Contrairement à leur ancien village verdoyant, le site de réinstallation est situé sur une colline qui faisait précédemment l’objet d’exploitation minière, sans arbres ni une couche de terre arable, ce qui rend la terre non arable et dépourvue de tout ombre pour abriter les familles déplacées contre la chaleur intense qui s’abat sur cette zone.

« Sans terres cultivables, les activités économiques sont pratiquement inexistantes depuis notre déplacement, » a déclaré Mamadou Lamarana Bah, un représentant de la communauté de Hamdallaye. « Les conséquences de la perte de terres et de moyens de subsistance ont été catastrophiques pour les conditions de vie des villageois. La plupart des gens sont à court d’argent. Certains ont été réduits à partir pour les villages environnants… ou vers la frontière avec la Guinée-Bissau pour faire du charbon. »

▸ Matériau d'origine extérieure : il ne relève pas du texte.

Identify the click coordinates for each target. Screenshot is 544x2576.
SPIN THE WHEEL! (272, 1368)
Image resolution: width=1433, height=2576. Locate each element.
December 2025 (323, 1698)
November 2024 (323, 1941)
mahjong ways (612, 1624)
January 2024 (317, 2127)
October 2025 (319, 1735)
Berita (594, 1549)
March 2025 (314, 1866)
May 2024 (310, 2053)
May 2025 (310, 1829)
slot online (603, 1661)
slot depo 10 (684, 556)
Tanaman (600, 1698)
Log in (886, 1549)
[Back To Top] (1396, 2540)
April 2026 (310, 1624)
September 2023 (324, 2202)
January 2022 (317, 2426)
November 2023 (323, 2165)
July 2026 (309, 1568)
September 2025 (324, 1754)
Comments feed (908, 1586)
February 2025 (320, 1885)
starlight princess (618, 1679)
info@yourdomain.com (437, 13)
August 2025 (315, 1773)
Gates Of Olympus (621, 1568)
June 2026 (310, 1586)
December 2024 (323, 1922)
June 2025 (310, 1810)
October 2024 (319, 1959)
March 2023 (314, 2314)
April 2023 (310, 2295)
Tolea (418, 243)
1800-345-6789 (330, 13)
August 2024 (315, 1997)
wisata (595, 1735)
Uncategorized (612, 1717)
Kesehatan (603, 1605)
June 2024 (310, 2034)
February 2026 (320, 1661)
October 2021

La coentreprise Rio Tinto-Alcoa n’a pas respecté les normes internationales et son engagement envers ses prêteurs de fournir à la communauté des terres alternatives “équivalentes” en compensation à la perte de ses terres au cours des dernières années  CBG a apparemment affecté une parcelle de 56 hectares à proximité du site de réinstallation pour des activités génératrices de revenus, mais un rapport de suivi indépendant de 2019 mandaté par les financiers de CBG a révélé que cette parcelle de terrain, comme le site de réinstallation résidentiel, est un ancien site minier non réhabilité qui ne convient pas à agriculture. Il ne s’agit pas non plus de remplacer la quantité de terres que la communauté de Hamdallaye a perdues au profit de la mine. Les images satellite analysées pour le rapport indiquent que CBG a pris plus de 1000 hectares (10 kilomètres carrés) des terres agricoles ancestrales de Hamdallaye depuis 2005.

« Le déplacement de la communauté d’Hamdallaye dans des conditions qui ne font qu’exacerber leurs conditions de vie dans une crise sanitaire mondiale sans précédent est le sommet de l’irresponsabilité, » a déclaré David Pred, Directeur Exécutif d’Inclusive Development International. « Les pratiques déplorables de CBG en matière d’acquisition et de gestion de terres et de sources d’eau sont très éloignées des normes auxquelles ses principaux actionnaires Rio Tinto et Alcoa prétendent souscrire et que ses bailleurs de fonds exigent. »

La réinstallation physique des familles d’Hamdallaye par CBG a débuté le 21 mars 2020, le même mois où un processus de médiation, longuement attendu, devait commencer sous les auspices du conseiller-médiateur pour l’application des directives de la Banque mondiale (CAO). CBG s’était engagée à participer au processus de médiation en réponse à une plainte déposée par les résidents de 13 villages, dont Hamdallaye, qui accusent la société d’accaparement de leurs terres ancestrales, détruisant ainsi leurs moyens de subsistance et l’environnement local. Les griefs relatifs au déplacemen tdu village de Hamdallaye figurent en bonne place dans la plainte. La médiation a dû être reportée sine die à cause de la pandémie de COVID-19.

« Il est profondément regrettable de constater que CBG n’a pas retardé la réinstallation de la communauté d’Hamdallaye jusqu’à ce qu’un accord soit trouvé sur des conditions équitables au travers du processus de médiation, » a déclaré Pascal Tenguinao, Directeur Exécutif de CECIDE. « Nous espérons que les dégâts causés à cette communauté ne sont pas irréversibles et qu’ils seront corrigés dans les meilleurs délais. »

Les organisations citées plus haut ont invité les bailleurs de fonds de CBG à insérer le respect des exigences environnementales et sociales dans les conventions de prêts et exigent que la société s’assure de la mise en conformité du projet.